EXERCISE INSTRUCTIONS :: After locating the line with "Click the Manager" in the data that follows, return it and every later line exactly, up to and including the line with "Given: Click the arrow icon before Y2 Denoise".

Stored data ::
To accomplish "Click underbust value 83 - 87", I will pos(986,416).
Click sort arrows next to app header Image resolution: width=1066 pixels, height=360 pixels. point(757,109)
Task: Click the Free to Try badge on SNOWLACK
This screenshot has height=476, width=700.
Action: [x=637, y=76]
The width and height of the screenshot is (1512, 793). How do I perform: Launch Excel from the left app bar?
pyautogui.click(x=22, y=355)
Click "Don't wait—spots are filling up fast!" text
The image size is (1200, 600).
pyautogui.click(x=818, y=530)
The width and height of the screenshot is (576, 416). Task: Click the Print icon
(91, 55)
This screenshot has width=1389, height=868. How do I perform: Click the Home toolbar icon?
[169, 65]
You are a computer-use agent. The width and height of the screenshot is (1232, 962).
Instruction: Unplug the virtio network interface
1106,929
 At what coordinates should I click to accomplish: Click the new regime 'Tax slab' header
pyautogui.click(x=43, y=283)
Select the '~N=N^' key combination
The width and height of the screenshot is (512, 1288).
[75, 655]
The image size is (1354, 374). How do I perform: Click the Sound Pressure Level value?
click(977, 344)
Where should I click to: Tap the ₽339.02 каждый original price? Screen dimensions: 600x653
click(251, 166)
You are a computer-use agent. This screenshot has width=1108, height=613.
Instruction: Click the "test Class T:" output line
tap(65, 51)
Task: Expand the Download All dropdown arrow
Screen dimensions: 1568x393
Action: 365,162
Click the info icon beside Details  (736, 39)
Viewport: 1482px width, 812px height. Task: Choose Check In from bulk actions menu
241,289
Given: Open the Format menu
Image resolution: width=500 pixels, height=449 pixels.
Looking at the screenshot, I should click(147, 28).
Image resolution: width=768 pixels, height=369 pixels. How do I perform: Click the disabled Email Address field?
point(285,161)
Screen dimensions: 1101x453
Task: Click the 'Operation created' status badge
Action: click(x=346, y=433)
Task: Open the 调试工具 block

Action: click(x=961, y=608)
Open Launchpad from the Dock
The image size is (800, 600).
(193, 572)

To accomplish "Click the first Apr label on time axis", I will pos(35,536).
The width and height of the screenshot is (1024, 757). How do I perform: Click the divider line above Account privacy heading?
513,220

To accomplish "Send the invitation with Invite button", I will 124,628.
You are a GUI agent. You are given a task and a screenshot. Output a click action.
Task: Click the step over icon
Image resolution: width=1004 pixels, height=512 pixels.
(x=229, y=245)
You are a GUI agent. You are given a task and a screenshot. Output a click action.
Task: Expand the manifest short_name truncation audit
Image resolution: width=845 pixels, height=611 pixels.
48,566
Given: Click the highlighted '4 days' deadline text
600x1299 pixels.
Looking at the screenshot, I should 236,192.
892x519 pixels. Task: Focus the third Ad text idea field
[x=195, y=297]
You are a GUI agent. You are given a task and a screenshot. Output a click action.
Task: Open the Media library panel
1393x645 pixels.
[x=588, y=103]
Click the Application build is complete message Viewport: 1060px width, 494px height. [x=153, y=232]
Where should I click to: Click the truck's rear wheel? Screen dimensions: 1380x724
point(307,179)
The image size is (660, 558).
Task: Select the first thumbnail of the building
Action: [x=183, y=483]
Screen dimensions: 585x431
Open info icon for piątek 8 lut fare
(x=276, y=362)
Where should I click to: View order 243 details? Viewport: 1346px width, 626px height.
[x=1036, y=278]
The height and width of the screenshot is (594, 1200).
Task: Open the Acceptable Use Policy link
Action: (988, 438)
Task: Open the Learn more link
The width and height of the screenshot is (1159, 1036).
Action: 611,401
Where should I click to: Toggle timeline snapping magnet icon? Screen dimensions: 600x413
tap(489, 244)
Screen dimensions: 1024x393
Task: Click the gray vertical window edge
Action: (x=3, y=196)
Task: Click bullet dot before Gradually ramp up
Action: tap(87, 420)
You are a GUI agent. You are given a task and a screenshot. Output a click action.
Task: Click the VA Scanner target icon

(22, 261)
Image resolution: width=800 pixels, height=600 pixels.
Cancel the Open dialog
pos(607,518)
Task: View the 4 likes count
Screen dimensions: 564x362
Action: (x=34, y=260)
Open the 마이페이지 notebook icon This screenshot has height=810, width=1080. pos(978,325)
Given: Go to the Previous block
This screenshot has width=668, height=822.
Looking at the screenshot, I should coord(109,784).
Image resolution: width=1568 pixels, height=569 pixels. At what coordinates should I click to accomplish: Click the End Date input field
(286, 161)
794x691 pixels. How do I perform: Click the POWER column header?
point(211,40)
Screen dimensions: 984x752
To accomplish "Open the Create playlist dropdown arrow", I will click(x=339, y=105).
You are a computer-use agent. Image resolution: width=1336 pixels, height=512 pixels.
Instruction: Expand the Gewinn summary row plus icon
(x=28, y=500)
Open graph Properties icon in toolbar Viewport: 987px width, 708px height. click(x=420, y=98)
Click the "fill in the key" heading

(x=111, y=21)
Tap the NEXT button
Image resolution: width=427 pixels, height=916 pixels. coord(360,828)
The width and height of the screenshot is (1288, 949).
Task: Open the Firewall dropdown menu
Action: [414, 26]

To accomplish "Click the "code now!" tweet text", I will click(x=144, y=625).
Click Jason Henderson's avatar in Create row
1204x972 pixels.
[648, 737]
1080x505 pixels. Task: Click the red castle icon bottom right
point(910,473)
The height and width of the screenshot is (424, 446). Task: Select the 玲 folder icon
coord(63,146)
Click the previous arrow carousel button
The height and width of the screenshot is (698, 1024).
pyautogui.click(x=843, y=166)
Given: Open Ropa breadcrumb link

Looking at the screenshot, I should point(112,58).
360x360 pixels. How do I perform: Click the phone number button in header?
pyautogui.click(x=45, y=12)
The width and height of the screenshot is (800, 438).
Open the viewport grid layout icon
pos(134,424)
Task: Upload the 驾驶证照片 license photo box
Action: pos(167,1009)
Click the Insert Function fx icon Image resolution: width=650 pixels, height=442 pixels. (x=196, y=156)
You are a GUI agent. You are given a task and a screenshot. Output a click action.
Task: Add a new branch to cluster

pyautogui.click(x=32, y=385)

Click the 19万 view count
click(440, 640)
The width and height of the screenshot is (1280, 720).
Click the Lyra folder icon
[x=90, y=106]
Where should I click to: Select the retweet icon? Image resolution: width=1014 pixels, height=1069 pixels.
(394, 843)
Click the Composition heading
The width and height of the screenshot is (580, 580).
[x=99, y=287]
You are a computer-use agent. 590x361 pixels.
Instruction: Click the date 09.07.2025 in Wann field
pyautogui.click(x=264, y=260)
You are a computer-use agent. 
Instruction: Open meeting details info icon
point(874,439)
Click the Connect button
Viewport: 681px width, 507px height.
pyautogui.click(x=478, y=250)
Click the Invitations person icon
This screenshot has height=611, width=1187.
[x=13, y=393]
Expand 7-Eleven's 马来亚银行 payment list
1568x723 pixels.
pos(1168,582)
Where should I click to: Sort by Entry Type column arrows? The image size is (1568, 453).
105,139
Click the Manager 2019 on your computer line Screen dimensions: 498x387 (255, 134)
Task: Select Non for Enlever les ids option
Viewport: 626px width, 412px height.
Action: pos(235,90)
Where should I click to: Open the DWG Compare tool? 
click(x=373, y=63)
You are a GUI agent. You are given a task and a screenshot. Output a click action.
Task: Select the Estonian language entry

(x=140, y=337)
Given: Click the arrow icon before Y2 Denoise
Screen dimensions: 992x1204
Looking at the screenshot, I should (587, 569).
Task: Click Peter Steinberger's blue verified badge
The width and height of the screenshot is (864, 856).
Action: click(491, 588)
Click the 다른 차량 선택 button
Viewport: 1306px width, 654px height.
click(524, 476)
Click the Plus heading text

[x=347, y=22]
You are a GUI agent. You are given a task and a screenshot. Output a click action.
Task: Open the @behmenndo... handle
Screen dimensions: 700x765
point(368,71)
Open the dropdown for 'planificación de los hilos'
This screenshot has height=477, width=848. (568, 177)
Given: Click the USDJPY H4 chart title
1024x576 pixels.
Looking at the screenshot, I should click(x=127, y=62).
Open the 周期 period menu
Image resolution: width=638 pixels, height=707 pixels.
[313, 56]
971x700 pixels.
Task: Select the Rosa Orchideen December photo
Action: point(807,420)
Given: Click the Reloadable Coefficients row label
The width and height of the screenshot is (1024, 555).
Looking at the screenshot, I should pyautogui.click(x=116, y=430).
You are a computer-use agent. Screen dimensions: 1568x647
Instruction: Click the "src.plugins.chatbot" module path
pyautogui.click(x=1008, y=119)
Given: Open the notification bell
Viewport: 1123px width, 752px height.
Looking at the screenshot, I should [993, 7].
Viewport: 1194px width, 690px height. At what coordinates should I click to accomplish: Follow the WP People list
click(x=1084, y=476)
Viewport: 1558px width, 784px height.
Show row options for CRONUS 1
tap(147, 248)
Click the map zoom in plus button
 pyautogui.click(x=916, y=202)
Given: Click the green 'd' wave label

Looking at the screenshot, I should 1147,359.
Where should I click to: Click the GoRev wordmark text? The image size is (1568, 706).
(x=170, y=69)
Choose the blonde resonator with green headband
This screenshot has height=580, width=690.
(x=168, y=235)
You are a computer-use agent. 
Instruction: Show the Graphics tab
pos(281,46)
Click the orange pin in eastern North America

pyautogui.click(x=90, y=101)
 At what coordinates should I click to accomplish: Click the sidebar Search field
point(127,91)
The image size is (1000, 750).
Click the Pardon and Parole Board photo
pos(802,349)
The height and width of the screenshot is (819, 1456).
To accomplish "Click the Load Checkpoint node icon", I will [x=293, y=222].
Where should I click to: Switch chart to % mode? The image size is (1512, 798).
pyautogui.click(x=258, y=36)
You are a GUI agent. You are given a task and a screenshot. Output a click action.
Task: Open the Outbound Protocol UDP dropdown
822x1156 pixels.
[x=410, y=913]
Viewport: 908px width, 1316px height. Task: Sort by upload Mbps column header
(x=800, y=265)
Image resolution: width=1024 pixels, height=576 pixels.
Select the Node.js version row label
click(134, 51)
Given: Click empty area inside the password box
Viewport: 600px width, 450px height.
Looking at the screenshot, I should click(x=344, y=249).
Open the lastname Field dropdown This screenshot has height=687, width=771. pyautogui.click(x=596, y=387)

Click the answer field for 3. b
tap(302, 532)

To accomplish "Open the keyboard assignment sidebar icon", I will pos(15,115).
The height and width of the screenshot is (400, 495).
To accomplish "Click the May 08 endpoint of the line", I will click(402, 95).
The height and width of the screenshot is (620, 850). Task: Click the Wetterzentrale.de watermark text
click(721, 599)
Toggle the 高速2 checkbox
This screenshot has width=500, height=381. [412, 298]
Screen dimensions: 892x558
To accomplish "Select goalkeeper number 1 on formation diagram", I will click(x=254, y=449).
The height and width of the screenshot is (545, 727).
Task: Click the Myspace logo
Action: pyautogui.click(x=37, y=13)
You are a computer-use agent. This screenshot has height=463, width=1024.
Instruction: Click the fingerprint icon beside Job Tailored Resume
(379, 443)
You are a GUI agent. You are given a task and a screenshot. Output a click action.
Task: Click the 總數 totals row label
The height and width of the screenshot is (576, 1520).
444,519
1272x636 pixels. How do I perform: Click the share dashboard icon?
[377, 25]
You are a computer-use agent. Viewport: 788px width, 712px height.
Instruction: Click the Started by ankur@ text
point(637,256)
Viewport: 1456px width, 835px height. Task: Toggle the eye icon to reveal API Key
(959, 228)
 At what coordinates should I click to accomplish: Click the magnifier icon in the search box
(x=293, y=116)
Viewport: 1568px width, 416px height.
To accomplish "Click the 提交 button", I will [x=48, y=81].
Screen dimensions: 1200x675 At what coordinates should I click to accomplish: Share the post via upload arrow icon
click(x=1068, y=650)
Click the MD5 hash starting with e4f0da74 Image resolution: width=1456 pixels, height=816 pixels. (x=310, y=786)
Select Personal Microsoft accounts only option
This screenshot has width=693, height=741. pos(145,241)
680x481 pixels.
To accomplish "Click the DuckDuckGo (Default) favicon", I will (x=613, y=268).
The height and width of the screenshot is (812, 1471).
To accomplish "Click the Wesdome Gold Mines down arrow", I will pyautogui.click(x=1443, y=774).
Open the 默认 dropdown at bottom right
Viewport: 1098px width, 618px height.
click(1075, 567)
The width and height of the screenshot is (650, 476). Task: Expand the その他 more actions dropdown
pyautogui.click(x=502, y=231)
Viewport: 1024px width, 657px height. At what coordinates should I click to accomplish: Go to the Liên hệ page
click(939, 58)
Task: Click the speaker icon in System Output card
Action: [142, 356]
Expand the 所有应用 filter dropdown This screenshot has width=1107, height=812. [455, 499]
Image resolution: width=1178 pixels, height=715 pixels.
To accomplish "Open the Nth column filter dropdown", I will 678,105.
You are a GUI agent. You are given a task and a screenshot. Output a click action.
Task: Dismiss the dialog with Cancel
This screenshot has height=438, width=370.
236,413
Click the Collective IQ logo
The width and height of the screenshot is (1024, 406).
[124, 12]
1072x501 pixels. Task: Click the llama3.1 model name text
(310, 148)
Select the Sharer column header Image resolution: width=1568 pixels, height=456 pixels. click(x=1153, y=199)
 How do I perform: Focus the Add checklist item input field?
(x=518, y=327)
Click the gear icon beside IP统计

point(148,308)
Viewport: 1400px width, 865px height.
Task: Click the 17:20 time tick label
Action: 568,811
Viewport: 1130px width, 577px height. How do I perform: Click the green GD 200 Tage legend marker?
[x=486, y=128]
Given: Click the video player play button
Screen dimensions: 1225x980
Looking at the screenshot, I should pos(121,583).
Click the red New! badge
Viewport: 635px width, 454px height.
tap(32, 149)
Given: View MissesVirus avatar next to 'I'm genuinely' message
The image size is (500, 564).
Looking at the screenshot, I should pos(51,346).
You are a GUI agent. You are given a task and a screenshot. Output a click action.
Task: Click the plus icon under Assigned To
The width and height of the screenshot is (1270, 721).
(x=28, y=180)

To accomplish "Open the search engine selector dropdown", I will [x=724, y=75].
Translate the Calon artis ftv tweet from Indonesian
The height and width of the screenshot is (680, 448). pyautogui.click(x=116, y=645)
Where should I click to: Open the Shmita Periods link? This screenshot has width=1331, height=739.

THE COMPLETED TASK ::
Click the Manager 2019 on your computer line Screen dimensions: 498x387 (255, 134)
Task: Select Non for Enlever les ids option
Viewport: 626px width, 412px height.
Action: pos(235,90)
Where should I click to: Open the DWG Compare tool? 
click(x=373, y=63)
You are a GUI agent. You are given a task and a screenshot. Output a click action.
Task: Select the Estonian language entry

(x=140, y=337)
Given: Click the arrow icon before Y2 Denoise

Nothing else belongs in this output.